True, the lighting part is easy because deep down games are already doing it. But the color space part is still interesting and valid question. Now, larger colour space is not mandatory for HDR but it is a welcome addition and I am thankful movies are pushing it forward, sRGB is simply too small and old and it should just die already. Anyway, textures for example have to be in larger colorspace format right from the start and may appear desaturated and dull if viewed on smaller colourspace monitor, unless its properly downscaled like what Perceptual Intent does in color managed apps and printing.
 
First, chroma subsampling does not affect bit rate

No it does not.

You still have the same bit depth for both

You are either being obtuse or dodging my point: bit rate is reduced when you use chroma subsampling. bit depth may remain the same. Correcting myself: 4:2:2 uses 33% less bandwidth and 4:2:0 uses half the bandwidth.

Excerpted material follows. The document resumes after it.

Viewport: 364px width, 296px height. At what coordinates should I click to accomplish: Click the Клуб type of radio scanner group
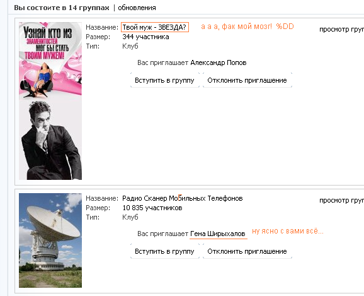pyautogui.click(x=130, y=217)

deep down games are already doing it
As i said, i have no f idea how they are doing it, i do know that they are not doing it under REC 2020 ( because no monitor can cover 100% of it. edit: 80% coverage of REC 2020 is outside most OLEDs and quantum dot TVs), and certainly not with 10b, 4k, 4:4:4 60hz and hdmi 2.0 ( because HDMI 2.0 can not do it). So the perceptual intent has to be very precise, one can not assume the image was mastered in REC 2020 and the perceptual intent algorithm shoudl take in account the real coverage of the monitor used for mastering the art. unless a game industry worker tell us otherwise, i call this claim of " studios are mastering in HDR" BS.

sRGB is simply too small
i could'nt agree more
should just die already
it shoudl die when we have monitors capable of displaying other color spaces, among which i prefer rec 2020 because it the one in use with the better Pointers Gamut coverage.
textures for example have to be in larger colorspace format right from the start and may appear desaturated and dull if viewed on smaller colourspace monitor
hence "what you see is what you get" is the nirvana: you should master a rec2020 image on a rec2020 monitor and game with it in a rec2020 monitor, as we do today with sRGB. not master in a 80% rec2020 monitor and game in a rec2020 55% monitor.
 
Rolling into another sub area of this.. hdmi 2.0a vs 2.0b switches.. lets say you had the ability to render 4:2:2 at 4k 10bit.. from charts i've seen this would require 18gbps but would it also only work on an hdmi switch that was hdmi 2.0b.. Seems technically it would be needed
 
Does HDR work in Windows / PS4 Pro with RGB (Full Range) 8/10-bit at 1080p?